▽

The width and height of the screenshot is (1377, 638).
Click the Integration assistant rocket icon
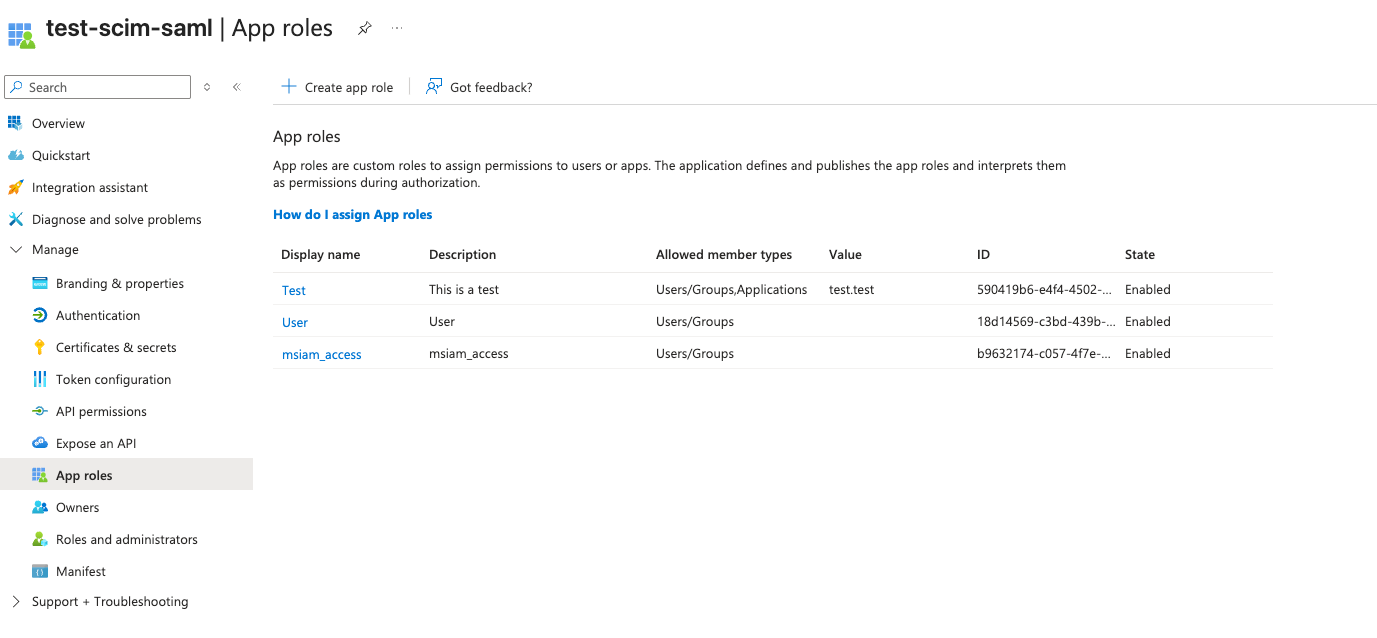click(x=15, y=187)
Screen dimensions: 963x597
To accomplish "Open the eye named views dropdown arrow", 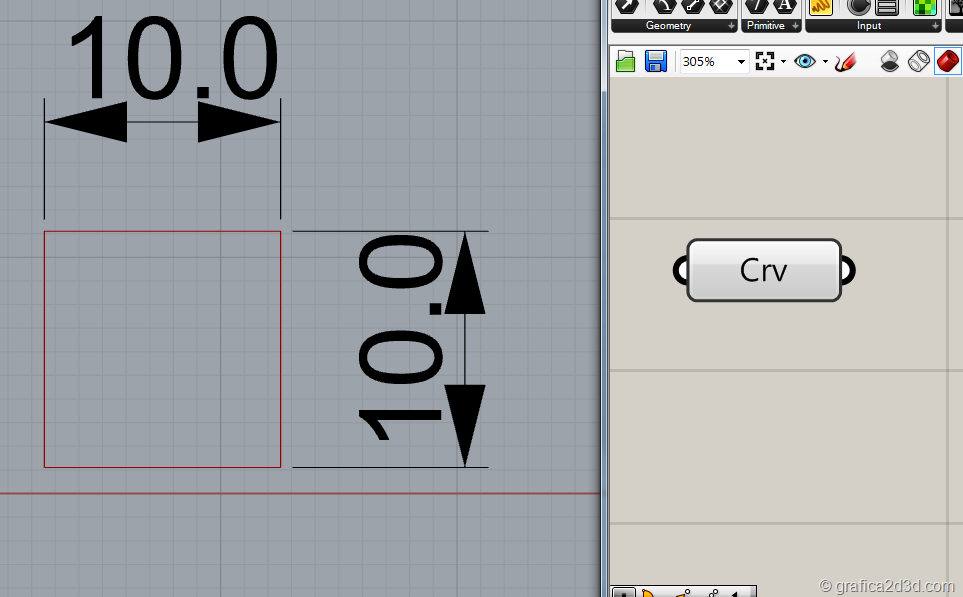I will 824,62.
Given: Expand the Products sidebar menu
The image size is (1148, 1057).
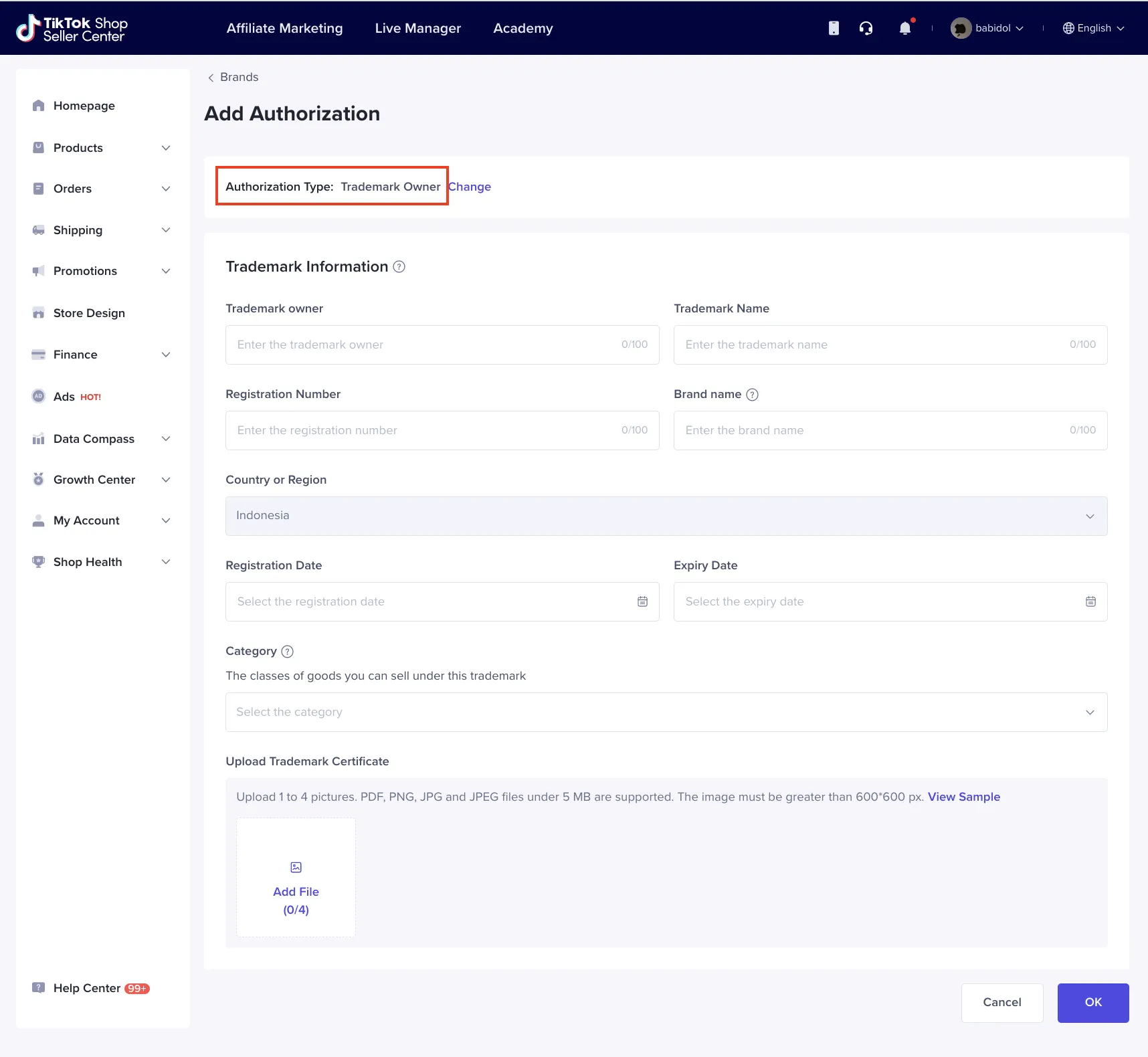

△

ACTIVITY: Retype only the lines from the line with "Given: Expand the Products sidebar menu" through the last line of the data. Keep both ends and skip the pictures.

EXERCISE ANSWER:
Given: Expand the Products sidebar menu
The image size is (1148, 1057).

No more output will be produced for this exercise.